The rubbery plaque-like areas of the mass showed typical features of Gardner-associated fibroma with
hypocellular sheets of haphazardly arranged collagen fibers separated by clear cracks and bland spindle
cells. The Gardner fibroma entrapped adipose tissue, blood vessels, and nerve fibers.
Immunohistochemistry revealed reactivity for CD34 in the bland spindle cells. The round nodular area
showed histologic features of desmoid fibromatosis with interlacing bundles of uniform spindle cells
separated by variable collagen and delicate curing blood vessels. The spindle cells had oval to
elongated nuclei, abundant cytoplasm, and indistinct cell borders. In some areas, the tumor cells had a
more plump stellate configuration, and myxoid foci were present. There was variable immunohistochemical
reactivity for smooth muscle actin. Occasional mitoses were seen, but no atypical mitoses were
identified.

Gardner fibroma is a distinctive, densely collagenized, sheet-like proliferation of bland spindle
cells. It entraps normal tissues, such as fat nerve and blood vessels. Frequently it is an early
manifestation of familial adenomatous polyposis and may be associated with classic desmoid fibromatosis,
as in this case. It occurs in superficial and deep soft tissues of the trunk, head and neck, and
extremities. Gardner fibroma in childhood can serve as a sentinel event for identifying an individual or
a family with adenomatous polyposis coli.

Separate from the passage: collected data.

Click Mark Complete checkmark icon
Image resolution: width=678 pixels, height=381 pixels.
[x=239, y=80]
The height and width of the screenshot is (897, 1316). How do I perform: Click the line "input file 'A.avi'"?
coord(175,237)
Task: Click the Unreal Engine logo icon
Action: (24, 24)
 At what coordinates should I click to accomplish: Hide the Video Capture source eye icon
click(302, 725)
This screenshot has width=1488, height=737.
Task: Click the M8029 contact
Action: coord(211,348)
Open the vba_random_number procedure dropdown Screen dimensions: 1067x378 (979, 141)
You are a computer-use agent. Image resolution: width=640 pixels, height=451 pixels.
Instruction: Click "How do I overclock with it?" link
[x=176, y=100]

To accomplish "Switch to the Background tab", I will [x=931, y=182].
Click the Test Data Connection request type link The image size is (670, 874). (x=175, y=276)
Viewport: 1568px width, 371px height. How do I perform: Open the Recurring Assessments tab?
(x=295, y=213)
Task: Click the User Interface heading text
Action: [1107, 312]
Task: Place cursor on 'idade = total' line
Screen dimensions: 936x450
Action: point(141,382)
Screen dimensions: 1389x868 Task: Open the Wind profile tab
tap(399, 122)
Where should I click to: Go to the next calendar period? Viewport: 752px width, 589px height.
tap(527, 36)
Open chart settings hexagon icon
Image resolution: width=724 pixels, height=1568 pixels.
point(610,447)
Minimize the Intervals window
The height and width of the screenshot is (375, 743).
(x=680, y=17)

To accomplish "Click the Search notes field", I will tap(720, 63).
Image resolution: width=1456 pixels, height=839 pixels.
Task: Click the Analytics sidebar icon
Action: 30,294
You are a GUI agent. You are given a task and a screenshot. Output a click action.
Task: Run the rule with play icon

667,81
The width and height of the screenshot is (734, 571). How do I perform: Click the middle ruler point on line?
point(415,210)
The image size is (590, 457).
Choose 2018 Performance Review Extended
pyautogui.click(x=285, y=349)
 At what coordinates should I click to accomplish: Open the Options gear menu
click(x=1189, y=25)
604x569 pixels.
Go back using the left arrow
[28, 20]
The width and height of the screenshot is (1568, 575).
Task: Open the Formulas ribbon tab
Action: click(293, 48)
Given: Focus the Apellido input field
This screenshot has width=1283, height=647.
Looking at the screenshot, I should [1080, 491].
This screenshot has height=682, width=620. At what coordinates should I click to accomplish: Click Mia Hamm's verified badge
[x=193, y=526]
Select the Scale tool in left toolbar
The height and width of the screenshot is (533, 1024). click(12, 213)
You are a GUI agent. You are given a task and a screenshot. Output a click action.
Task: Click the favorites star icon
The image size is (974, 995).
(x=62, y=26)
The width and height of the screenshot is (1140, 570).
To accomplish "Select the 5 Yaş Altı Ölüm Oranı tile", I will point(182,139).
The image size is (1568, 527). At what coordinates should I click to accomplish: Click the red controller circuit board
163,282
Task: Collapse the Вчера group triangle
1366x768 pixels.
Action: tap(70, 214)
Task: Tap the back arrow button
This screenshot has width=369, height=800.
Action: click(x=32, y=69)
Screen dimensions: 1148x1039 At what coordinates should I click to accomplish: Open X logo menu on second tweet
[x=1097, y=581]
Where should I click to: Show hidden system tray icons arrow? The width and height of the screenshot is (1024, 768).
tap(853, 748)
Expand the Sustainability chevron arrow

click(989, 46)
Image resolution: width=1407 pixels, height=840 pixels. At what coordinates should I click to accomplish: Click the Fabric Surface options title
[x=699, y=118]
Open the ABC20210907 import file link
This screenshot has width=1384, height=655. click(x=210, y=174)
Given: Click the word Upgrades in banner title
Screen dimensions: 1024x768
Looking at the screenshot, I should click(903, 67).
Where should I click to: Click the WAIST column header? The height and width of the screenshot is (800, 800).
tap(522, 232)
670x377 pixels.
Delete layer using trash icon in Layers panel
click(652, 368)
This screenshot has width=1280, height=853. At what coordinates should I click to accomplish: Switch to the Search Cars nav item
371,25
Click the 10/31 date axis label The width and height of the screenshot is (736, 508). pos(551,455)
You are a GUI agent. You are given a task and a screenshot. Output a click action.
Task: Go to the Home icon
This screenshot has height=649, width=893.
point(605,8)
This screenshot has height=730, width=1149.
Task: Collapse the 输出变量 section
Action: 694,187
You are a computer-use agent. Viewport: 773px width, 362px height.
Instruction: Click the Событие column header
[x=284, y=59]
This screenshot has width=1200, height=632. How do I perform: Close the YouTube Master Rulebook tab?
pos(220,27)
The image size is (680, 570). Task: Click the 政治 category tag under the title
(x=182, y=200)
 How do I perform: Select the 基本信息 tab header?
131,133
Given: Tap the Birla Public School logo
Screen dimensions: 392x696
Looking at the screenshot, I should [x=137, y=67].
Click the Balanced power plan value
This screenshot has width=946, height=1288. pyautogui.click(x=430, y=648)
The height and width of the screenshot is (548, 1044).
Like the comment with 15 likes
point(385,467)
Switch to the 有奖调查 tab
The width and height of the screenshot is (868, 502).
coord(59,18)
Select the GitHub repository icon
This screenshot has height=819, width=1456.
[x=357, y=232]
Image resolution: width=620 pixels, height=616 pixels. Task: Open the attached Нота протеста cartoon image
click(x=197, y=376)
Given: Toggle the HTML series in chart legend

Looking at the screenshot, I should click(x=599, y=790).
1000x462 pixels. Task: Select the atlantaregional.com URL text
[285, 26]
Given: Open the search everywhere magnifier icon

Desmoid tumor accounts for up to 60% of fibrous tumors of childhood, although it has traditionally
been considered an adult-type fibromatosis. There is a well-established association with familial
adenomatous polyposis (FAP, Gardner syndrome) and with antecedent trauma, surgery, and irradiation. A
desmoid fibromatosis in early childhood may be the initial manifestation of an APC mutation or may occur in the same site as a pre-existing or concurrent Gardner
fibroma. The firm, grey-white, oval or fusiform mass has irregular infiltrative margins and a white,
whorled, or trabeculated cut surface. There is limited information to suggest that foci of mucoid
degeneration, abundant plump stellate tumor cells, and a large number of small slit-like blood vessels in
the central portions of the tumor may be associated with a higher tendency for recurrence. The local
recurrence rate is 33 to 68%. The advancing border of the tumor infiltrates between and entraps adjacent
tissue, and chronic inflammation may be seen at the periphery. It is usually very difficult to determine
the surgical margins at the time of operation. Desmoid fibromatosis is a clonal neoplasm which may
harbor trisomies 8 and 20 and 5q deletion in addition to APC mutation.

The differential diagnosis includes fibromatoses, keloid or hypertrophic scar, nuchal fibroma,
infantile myofibromatosis, nerve sheath tumors, inflammatory myofibroblastic tumor, and low-grade spindle
cell sarcomas such as myofibrosarcoma and low-grade fibromyxoid sarcoma. In most instances the
distinction can be made on the basis of histopathology and immunohistochemistry.

This case highlights the association between FAP and Gardner fibroma and emphasizes that Gardner
fibroma can be the sentinel event for the diagnosis of adenomatous polyposis coli in a child and family
members. In FAP the average onset of intestinal adenomas is 25 years and the lifetime risk of intestinal
adenocarcinoma is 100%. Extracolonic manifestations of adenomatous polyposis coli seen in children
include gastrointestinal, soft tissue, and other types of lesions. In the gastrointestinal tract,
tubular adenomas are characteristic and additional lesions include hyperplasia, hamartomas,
adenocarcinoma, carcinoid tumor, and hepatoblastoma. In the soft tissue, fibromas and desmoid tumor are
the most frequently encountered lesions, but there is an increased frequency of rhabdomyosarcoma in
families with APC mutation. Nasopharyngeal angiofibroma may also be
associated with FAP. Other lesions encountered in children with APC
mutations include epidermoid cysts, osteomas, brain tumors, thyroid carcinoma, dental abnormalities, and
congenital hypertrophy of the retinal pigment epithelium.